● **TASK DETAILS**
If a line in the entries below contains "info", copy it.

● **INPUT MATERIAL**
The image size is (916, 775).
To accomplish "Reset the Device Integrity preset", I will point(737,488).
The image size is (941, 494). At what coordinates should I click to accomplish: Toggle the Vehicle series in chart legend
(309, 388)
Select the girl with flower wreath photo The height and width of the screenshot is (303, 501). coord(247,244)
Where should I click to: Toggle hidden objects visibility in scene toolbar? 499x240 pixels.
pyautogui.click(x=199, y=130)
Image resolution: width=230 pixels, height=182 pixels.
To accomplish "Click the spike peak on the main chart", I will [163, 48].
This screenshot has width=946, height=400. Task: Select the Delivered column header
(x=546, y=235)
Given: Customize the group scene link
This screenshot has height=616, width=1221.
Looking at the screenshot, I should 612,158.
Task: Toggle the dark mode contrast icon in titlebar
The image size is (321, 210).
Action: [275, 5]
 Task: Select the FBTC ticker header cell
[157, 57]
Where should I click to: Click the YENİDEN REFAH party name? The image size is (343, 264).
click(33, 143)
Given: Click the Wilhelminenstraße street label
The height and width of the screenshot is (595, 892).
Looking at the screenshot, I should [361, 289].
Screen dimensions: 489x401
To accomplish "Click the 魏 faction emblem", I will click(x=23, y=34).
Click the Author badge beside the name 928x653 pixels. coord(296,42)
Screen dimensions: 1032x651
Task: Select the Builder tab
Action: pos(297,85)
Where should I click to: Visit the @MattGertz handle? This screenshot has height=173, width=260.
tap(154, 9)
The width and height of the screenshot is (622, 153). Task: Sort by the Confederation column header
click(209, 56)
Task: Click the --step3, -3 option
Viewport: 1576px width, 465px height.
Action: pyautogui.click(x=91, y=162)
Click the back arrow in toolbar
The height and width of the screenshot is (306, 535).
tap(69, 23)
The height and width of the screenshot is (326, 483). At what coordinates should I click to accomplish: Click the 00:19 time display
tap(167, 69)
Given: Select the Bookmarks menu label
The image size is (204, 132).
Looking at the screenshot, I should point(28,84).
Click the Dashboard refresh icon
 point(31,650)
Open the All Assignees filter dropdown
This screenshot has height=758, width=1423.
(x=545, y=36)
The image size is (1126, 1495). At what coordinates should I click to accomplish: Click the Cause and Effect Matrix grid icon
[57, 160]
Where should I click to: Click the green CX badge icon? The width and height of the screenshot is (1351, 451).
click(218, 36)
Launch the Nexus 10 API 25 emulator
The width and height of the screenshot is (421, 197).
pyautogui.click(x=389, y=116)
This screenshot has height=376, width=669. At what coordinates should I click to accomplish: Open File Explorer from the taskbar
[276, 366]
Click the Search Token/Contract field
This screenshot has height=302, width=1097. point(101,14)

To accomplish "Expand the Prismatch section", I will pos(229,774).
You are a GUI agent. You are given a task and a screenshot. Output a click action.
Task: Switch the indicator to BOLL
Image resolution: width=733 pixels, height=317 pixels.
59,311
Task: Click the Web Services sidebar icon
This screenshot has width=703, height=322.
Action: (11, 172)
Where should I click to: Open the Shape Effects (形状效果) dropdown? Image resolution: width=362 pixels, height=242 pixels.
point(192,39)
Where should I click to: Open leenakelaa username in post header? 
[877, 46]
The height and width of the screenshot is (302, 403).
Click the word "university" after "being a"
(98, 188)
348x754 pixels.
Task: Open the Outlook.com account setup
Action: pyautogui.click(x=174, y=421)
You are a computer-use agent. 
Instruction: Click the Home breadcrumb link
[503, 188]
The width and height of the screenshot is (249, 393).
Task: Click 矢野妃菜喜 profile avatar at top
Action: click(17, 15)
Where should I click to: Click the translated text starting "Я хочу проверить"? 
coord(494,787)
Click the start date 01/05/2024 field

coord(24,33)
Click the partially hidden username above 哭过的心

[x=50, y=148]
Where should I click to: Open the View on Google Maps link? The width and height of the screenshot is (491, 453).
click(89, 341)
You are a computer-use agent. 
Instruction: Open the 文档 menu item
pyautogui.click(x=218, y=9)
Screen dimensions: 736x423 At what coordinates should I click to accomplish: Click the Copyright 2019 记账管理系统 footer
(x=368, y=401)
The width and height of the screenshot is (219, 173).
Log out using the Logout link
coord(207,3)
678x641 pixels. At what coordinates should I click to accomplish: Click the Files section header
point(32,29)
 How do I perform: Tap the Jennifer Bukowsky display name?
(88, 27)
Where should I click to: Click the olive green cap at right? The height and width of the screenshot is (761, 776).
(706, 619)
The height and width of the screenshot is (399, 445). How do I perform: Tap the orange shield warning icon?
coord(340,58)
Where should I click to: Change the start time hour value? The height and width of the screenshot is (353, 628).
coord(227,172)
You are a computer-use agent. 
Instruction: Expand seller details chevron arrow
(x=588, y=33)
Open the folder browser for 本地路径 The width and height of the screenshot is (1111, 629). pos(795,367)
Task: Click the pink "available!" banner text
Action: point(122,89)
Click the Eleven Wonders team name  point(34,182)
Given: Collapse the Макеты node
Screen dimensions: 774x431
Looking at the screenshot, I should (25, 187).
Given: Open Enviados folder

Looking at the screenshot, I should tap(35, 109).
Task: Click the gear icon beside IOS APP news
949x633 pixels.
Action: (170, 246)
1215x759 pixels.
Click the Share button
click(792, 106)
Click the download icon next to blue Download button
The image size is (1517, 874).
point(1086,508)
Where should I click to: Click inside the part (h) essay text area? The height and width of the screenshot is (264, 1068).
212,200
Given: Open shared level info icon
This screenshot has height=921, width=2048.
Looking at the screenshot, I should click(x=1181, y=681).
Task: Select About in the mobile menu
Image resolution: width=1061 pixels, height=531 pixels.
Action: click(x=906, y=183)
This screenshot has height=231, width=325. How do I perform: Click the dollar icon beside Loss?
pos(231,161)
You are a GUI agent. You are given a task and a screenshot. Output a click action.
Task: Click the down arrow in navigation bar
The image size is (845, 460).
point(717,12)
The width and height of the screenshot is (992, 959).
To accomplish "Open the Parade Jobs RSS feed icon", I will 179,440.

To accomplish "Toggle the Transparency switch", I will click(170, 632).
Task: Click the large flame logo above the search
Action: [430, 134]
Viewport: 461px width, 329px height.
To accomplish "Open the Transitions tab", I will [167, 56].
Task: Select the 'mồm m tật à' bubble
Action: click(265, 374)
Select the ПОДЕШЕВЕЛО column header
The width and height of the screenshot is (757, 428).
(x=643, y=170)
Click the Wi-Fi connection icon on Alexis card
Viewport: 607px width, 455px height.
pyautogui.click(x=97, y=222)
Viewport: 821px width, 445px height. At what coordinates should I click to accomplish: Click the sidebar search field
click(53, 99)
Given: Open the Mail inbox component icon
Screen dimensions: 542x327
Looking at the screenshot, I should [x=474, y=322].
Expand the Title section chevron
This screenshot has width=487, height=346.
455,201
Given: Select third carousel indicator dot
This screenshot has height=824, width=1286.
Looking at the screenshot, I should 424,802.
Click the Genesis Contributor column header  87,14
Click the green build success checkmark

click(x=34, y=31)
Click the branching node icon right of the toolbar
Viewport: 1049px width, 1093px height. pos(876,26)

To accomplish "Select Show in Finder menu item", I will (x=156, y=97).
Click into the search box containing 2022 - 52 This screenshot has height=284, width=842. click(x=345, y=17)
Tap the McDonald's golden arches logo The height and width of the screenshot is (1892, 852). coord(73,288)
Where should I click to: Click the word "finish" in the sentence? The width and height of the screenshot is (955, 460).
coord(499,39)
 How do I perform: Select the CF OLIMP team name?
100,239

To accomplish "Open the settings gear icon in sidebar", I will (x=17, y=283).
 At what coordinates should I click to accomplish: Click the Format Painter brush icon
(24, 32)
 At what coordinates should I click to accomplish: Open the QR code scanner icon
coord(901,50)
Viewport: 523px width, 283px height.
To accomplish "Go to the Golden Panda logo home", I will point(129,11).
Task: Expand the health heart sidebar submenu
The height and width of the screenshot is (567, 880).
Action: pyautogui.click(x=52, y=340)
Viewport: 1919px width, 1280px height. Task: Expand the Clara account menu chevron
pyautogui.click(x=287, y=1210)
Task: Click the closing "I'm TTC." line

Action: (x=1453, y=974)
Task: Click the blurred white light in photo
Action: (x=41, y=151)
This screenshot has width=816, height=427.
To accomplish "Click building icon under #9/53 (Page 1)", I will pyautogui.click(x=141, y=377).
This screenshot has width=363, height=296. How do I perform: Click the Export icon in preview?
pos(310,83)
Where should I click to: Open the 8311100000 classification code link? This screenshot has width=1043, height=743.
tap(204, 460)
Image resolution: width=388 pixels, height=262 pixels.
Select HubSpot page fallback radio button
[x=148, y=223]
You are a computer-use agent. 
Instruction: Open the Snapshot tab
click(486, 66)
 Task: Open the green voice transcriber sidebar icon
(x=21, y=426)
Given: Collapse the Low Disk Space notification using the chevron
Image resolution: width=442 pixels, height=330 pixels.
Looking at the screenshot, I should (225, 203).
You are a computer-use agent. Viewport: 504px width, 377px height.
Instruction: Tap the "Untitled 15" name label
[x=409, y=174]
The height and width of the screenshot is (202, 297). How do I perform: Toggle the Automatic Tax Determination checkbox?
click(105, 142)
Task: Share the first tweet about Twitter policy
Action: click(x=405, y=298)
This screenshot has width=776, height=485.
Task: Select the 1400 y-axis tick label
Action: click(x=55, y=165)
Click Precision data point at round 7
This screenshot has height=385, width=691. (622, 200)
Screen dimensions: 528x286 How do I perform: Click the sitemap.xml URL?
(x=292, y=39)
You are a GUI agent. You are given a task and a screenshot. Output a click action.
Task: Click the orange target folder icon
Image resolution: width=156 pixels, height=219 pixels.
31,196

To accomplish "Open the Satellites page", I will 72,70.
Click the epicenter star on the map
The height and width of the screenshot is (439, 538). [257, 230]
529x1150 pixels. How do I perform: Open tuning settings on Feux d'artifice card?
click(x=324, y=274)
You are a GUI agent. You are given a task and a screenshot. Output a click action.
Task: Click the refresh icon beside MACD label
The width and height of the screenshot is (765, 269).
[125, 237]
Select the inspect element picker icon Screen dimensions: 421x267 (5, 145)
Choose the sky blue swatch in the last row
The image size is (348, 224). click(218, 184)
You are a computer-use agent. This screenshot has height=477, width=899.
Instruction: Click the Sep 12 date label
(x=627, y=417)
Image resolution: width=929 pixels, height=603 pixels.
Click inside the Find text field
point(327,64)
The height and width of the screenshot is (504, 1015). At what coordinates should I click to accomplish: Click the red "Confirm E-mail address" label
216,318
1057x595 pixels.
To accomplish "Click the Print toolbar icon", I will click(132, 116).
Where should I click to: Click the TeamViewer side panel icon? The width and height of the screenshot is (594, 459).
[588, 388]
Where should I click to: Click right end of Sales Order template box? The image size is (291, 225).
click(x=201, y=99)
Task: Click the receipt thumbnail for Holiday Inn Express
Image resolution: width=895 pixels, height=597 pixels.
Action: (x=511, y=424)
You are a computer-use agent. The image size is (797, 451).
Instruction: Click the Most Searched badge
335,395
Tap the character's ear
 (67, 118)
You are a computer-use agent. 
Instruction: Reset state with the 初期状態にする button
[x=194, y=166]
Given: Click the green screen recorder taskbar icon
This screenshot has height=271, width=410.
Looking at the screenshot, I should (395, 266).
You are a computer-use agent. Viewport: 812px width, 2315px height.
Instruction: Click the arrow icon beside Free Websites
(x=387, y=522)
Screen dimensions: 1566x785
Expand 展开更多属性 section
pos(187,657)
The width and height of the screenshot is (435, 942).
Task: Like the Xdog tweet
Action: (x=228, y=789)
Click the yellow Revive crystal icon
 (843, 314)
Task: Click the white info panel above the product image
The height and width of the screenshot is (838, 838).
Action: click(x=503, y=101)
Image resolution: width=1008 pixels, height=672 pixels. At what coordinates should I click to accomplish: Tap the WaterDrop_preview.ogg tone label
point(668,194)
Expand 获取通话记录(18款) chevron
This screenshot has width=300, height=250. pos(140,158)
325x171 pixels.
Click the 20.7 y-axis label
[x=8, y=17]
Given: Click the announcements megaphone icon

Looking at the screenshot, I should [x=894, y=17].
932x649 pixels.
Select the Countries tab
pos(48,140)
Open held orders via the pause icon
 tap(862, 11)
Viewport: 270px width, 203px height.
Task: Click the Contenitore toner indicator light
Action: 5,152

● **ANSWER FOR THE TASK**
Given: Open shared level info icon
Task: Click the white info panel above the product image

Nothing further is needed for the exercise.